DIRECTOR COMPENSATION
EXHIBIT 10.17
DIRECTOR COMPENSATION
The board of directors (the Board) general policy on director compensation is that compensation for independent directors should consist of both cash and equity-based compensation. Directors who are our employees (currently Mr. Beattie and Mr. West) are not paid for board service in addition to their regular employee compensation. Effective as of the next annual meeting of shareholders set for November 15, 2006, non-employee directors (currently Messrs. Berens, Mauran, Tatham and Thomas and Ms. Clark) will be paid an annual retainer of $35,000 and a fee of $1,500 for each meeting of the Board attended in person or a committee of the Board attended in person on a date separate from a meeting of the Board meeting. In the event a committee meeting is on the same date as a meeting of the Board, the Board member will receive $1,000 for attending in person the committee meeting. Board members will receive $750 for any meetings attended by telephone.
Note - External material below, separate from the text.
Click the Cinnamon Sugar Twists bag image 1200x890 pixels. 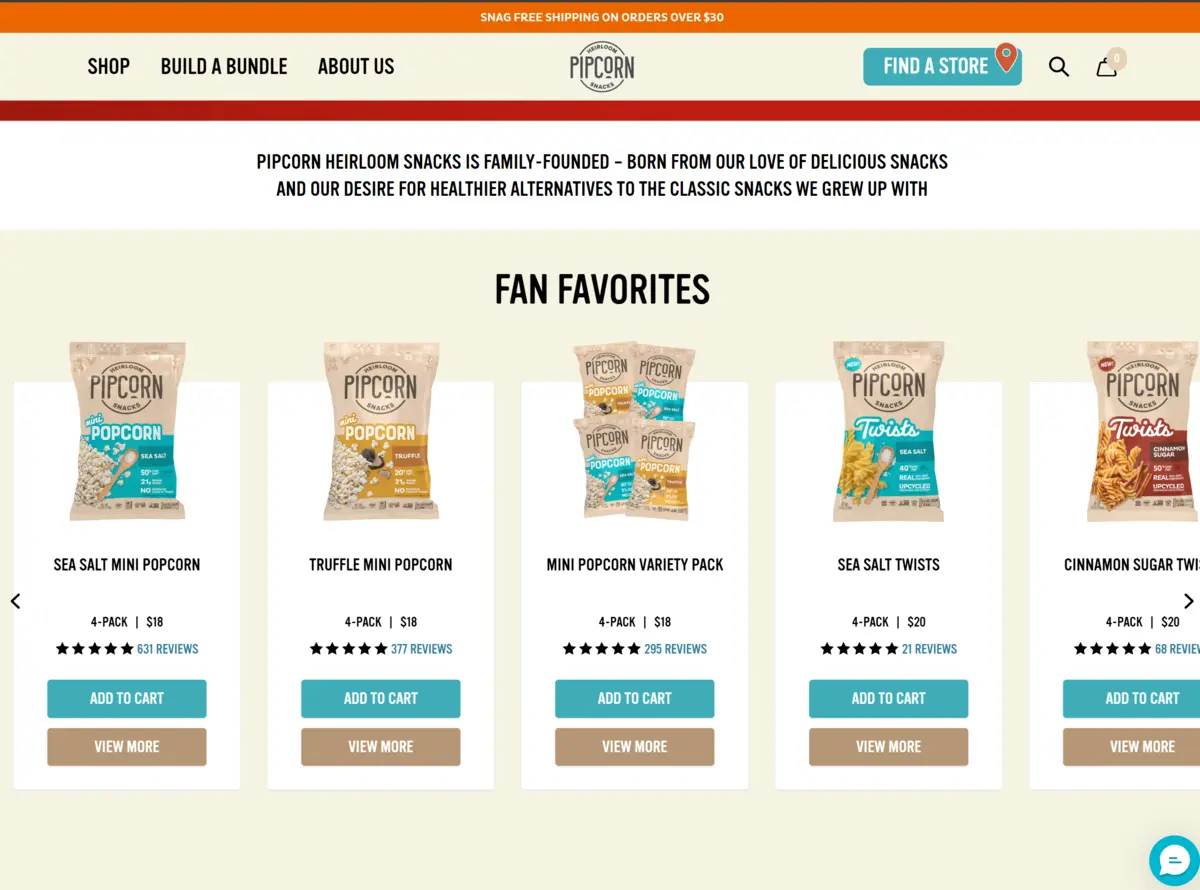coord(1143,431)
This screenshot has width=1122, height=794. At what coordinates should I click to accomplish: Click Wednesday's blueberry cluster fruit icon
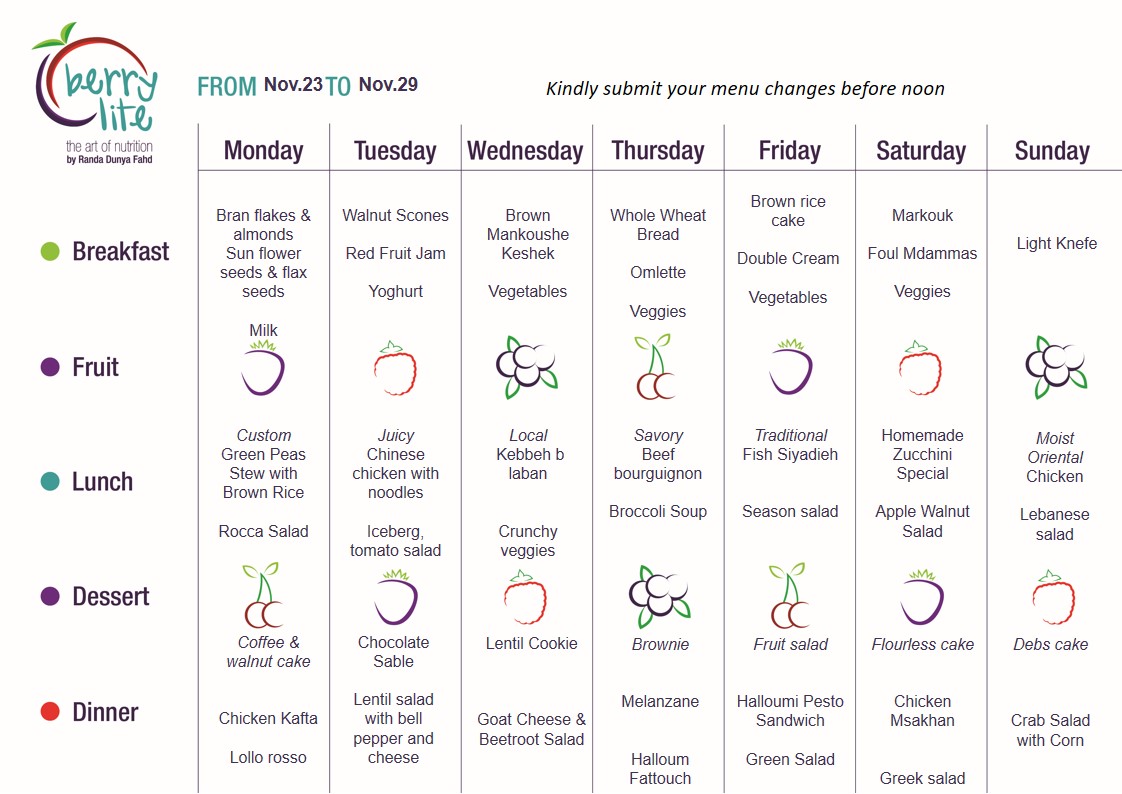pos(527,367)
A $10,000 annual retainer will also be paid to the audit committee chairperson, a $5,000 annual retainer will be paid to the compensation committee chairperson and a $3,500 annual retainer will be paid to the nominating and corporate governance chairperson. In addition to the cash compensation, non-employee directors will receive a grant of stock options for 6,000 shares of Common Stock under the Companys Non-Employee Director Stock Option Plan upon re-election to the Board at each annual meeting of shareholders of the Company. The options are exercisable three years after the date of grant, and the exercise price for each option will be equal to the closing price of the Common Stock on the date of grant. In addition, members of the Board are reimbursed for all expenses incurred in connection with their activities as directors.